Entries shown: Begin
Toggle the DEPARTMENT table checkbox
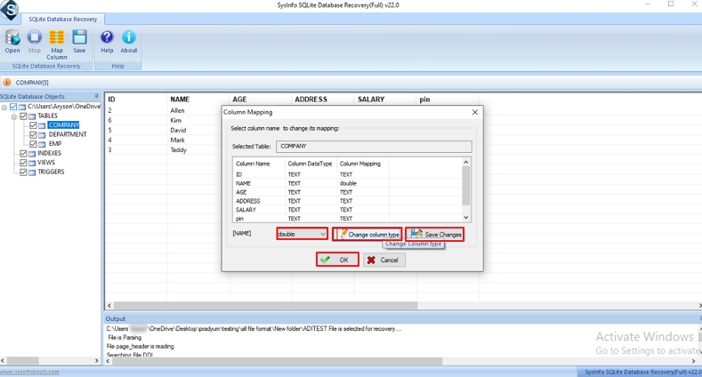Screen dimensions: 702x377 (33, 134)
Entries shown: End
Entries shown: Begin
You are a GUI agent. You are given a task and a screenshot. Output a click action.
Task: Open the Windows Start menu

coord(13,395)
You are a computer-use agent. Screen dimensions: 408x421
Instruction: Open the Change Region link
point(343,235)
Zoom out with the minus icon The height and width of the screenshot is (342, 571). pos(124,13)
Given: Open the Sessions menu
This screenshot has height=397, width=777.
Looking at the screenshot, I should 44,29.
Entries shown: End
▸ **Problem to solve**: Would you show every line in the data above that contains the string "agent"?

▸ **Reply**:
You are a GUI agent. You are given a task and a screenshot. Output a click action.
You are a computer-use agent. Screen dimensions: 408x421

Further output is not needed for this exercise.